> **Dataset**:
- - - -

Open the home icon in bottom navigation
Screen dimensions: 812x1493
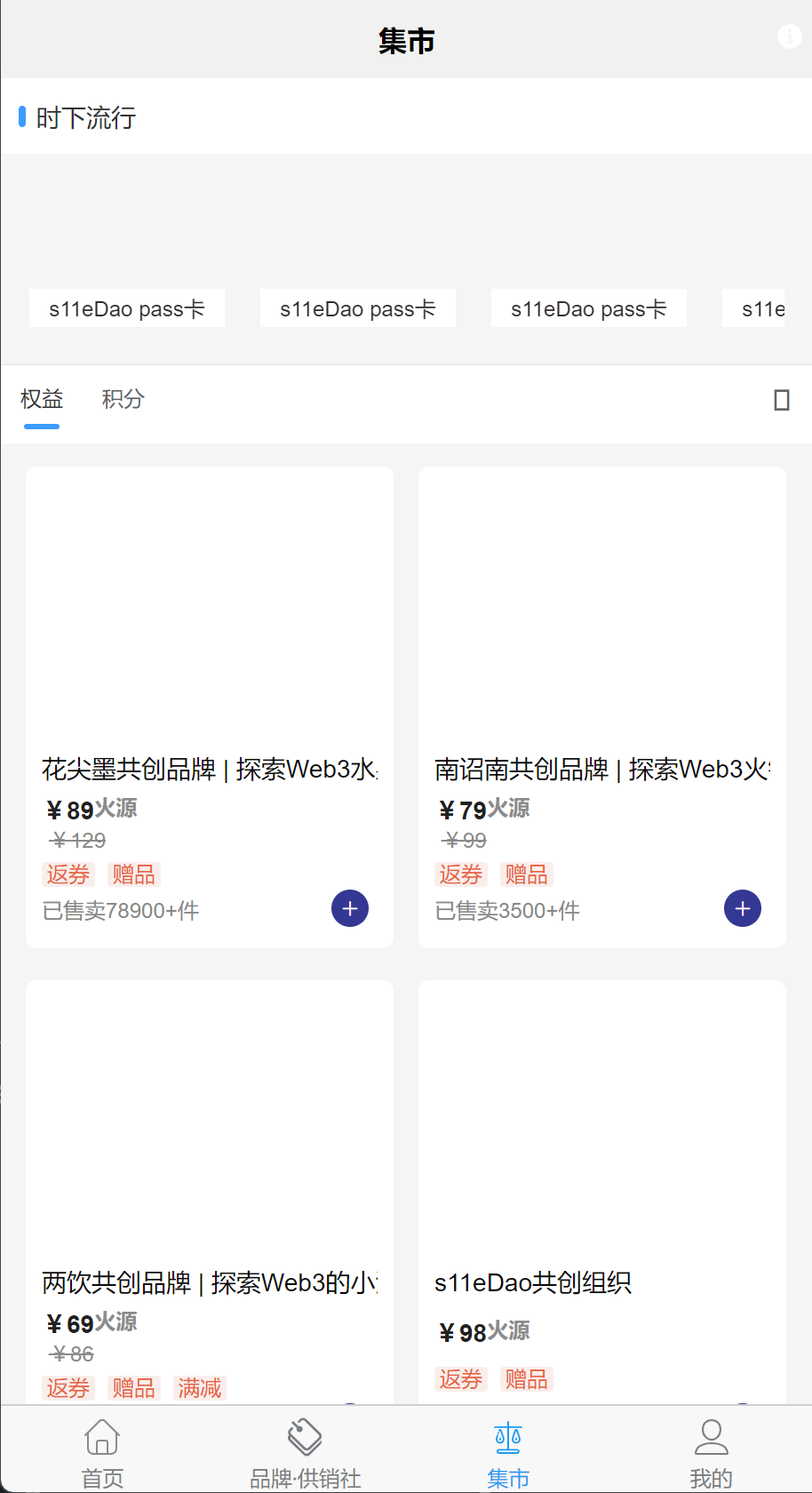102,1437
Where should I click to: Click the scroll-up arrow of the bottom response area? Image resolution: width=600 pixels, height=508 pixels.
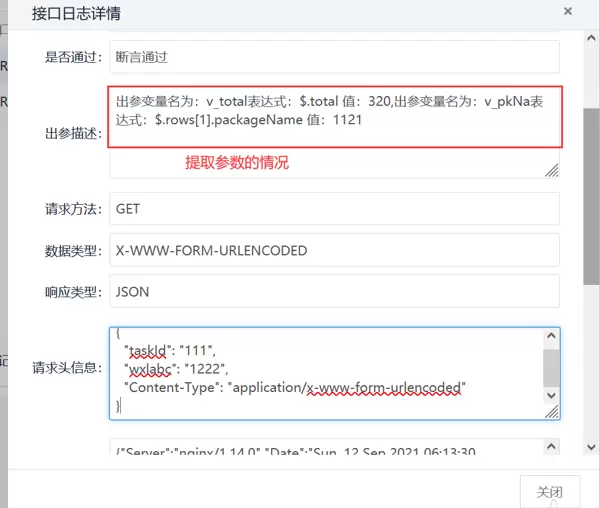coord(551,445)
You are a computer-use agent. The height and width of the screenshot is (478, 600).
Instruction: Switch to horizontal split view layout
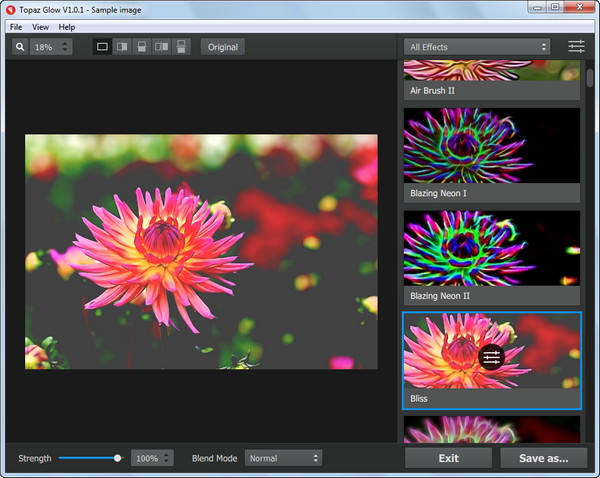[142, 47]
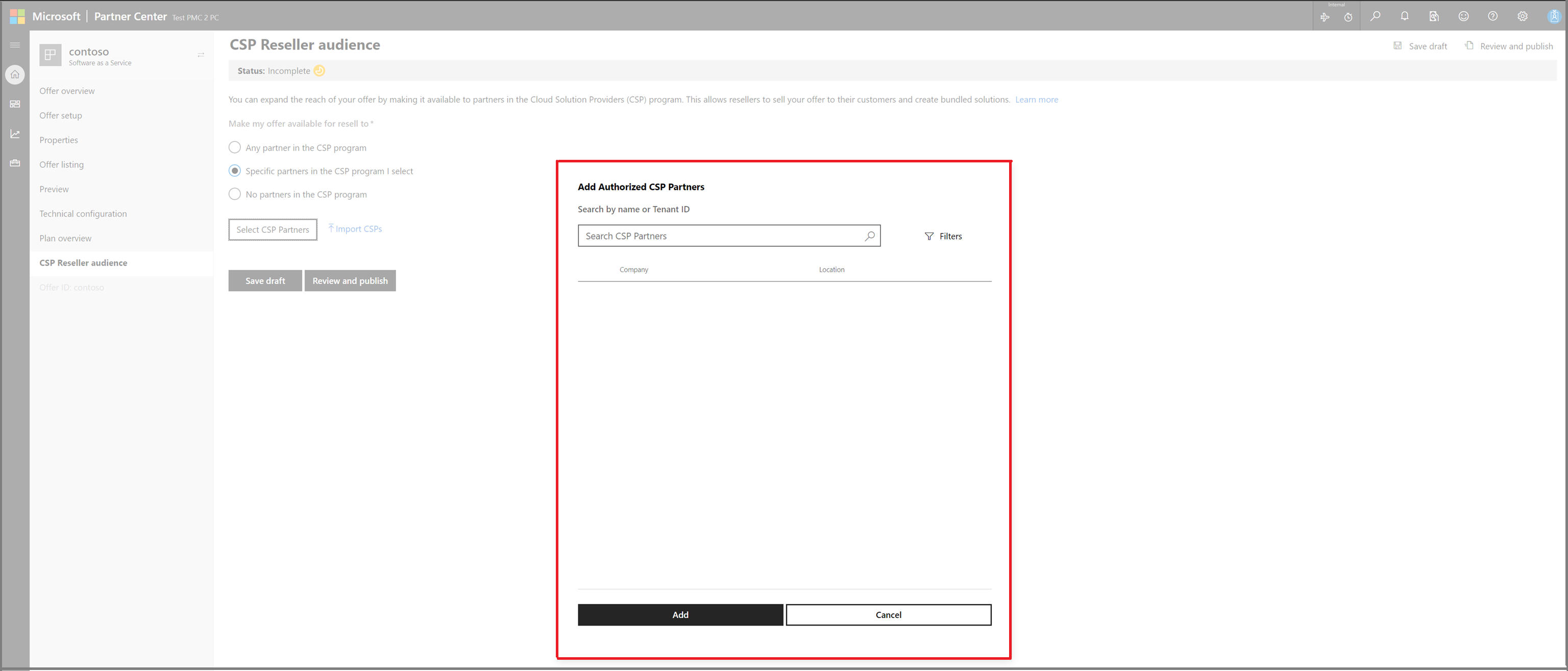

- - - -

Return the listing exactly as it appears, excluding any image.

> **Task response**:
Open the home icon in bottom navigation
Screen dimensions: 812x1493
102,1437
Where should I click to: Click the scroll-up arrow of the bottom response area? Image resolution: width=600 pixels, height=508 pixels.
coord(551,445)
You are a computer-use agent. The height and width of the screenshot is (478, 600).
Instruction: Switch to horizontal split view layout
[142, 47]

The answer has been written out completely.